-- Consignes --
- a) Dans l'extrait sur l'analemme, quelle forme a l'analemme de Mars ?
- b) Recopiez le passage de l'extrait sur l'analemme situé entre « L’excentricité de l’orbite de la planète » et « est présentée ici. », ces deux bornes comprises.

-- Extrait choisi --
━━━━━━

L’excentricité de l’orbite de la planète Mars est beaucoup plus grande que l’excentricité de l’orbite de la Terre. En d’autres termes, l’ellipse formée par l’orbite de Mars est plus écrasée que celle de la Terre. Pour cette raison, l’analemme de Mars est en forme de poire. Il a perdu complètement un de ses lobes. Sur l’image de gauche, la position du Soleil est tracée tous les 30 jours martiens.
Ces dernières années, l’artiste syrien Issam Kourbaj s’est inspiré du monde de la science et, en particulier, de la lumière et de l’optique. Issam est artiste en résidence et bye-fellow au Christ’s College de Cambridge et il a utilisé l’analemme comme motif durant l’année du 800e anniversaire de l’université. Cela a été la source d’inspiration pour sa sculpture d’analemme, dont une représentation générée par ordinateur est présentée ici.
Analemma animation by Nicholas Mee and Issam Kourbaj.
Issam a également conçu un cadran solaire analemma qui a été utilisé comme une pièce d’art performance qui faisait partie de Light Matter, une célébration de 800 ans de science à l’Université de Cambridge.
Si vous préférez dire l’heure par le Soleil plutôt que par votre montre, alors pourquoi ne pas construire votre propre cadran analemmatique ?

━━━━━━

-- Matériel fourni --
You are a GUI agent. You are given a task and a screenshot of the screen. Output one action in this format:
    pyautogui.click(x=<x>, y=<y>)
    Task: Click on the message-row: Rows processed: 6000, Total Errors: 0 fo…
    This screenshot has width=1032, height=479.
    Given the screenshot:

━━━━━━

-- Réponses --
- a) L'analemme de Mars est en forme de poire.

- b)
L’excentricité de l’orbite de la planète Mars est beaucoup plus grande que l’excentricité de l’orbite de la Terre. En d’autres termes, l’ellipse formée par l’orbite de Mars est plus écrasée que celle de la Terre. Pour cette raison, l’analemme de Mars est en forme de poire. Il a perdu complètement un de ses lobes. Sur l’image de gauche, la position du Soleil est tracée tous les 30 jours martiens.
Ces dernières années, l’artiste syrien Issam Kourbaj s’est inspiré du monde de la science et, en particulier, de la lumière et de l’optique. Issam est artiste en résidence et bye-fellow au Christ’s College de Cambridge et il a utilisé l’analemme comme motif durant l’année du 800e anniversaire de l’université. Cela a été la source d’inspiration pour sa sculpture d’analemme, dont une représentation générée par ordinateur est présentée ici.